■ Supplied records ■

┌────────

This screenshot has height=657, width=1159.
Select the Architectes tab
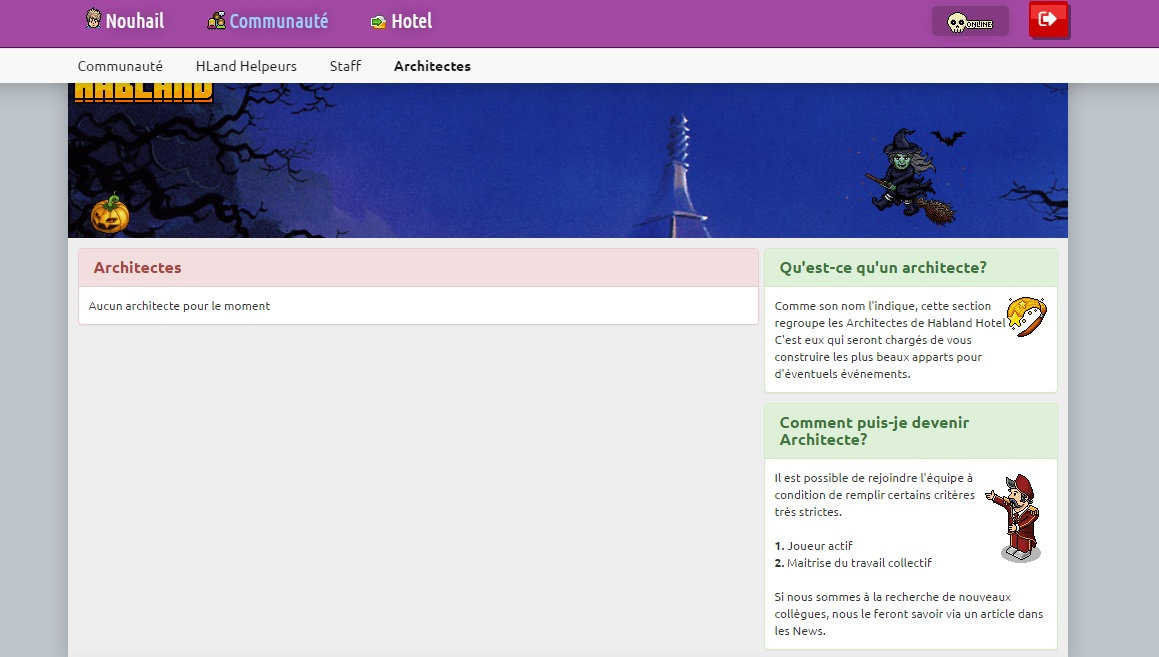point(432,65)
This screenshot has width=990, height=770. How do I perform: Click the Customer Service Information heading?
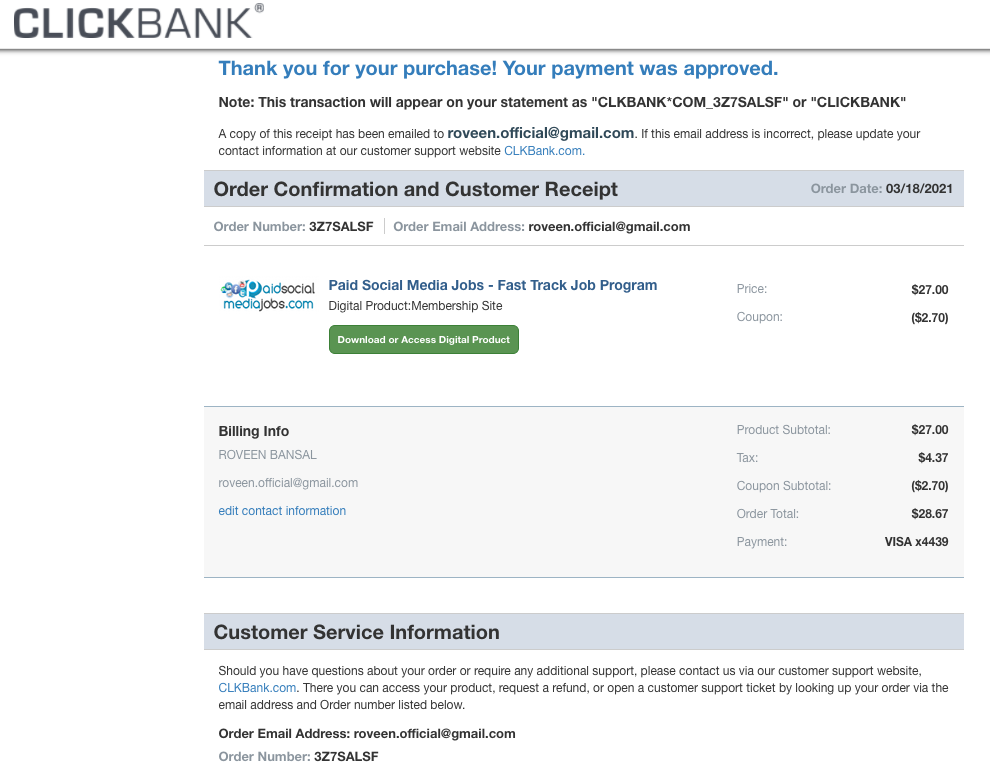click(357, 632)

└────────

■ What needs to be done ■
Each word of the data should be repeated exactly, and the pictures left out.

■ Completed exercise ■
This screenshot has height=657, width=1159.
Select the Architectes tab
point(432,65)
This screenshot has width=990, height=770. How do I perform: Click the Customer Service Information heading?
click(357, 632)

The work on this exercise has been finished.